Afrikaantjes bestrijden schadelijke bodemaaltjes

Afrikaantjes bestrijden schadelijke bodemaaltjes

23 juli 2018

Afrikaantjes bestrijden schadelijke bodemaaltjes

Er staan de laatste jaren steeds meer Afrikaantjes in het Drentsche Aa gebied. Deze planten kleuren in de periode juli-september hele percelen rood, oranje of geel. Is het een nieuw gewas voor de telers in het gebied? Of heeft het een andere functie? Bollenteler Erik Pomper weet er meer van.

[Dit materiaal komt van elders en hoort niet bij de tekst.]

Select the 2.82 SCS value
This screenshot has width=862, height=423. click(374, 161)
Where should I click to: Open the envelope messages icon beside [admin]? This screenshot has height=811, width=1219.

Bestrijding schadelijk aaltje
Erik Pomper: “De teelt van Afrikaantjes heeft veel voordelen. De belangrijkste reden voor bollentelers om ze te zaaien is om het wortellesieaaltje te bestrijden. Dat is een erg schadelijk wormpje in de bodem dat de wortels aantast van onder andere lelies.” Afrikaantjes hebben een natuurlijk afweersysteem waardoor aaltjes die de wortels binnen dringen, doodgaan.
Tot nu toe werd onkruid in Afrikaantjes chemisch bestreden, maar in mei dit jaar is Erik Pomper een proef gestart om het biologisch te proberen. Door meer te bemesten en te beregenen zorgt hij dat de Afrikaantjes een snelle start kunnen maken, om zo het onkruid voorbij te groeien. Pomper: “De resultaten van deze proef zijn niet alleen voor mezelf, maar ik doe het juist zodat andere ondernemers hier ook profijt van kunnen hebben.”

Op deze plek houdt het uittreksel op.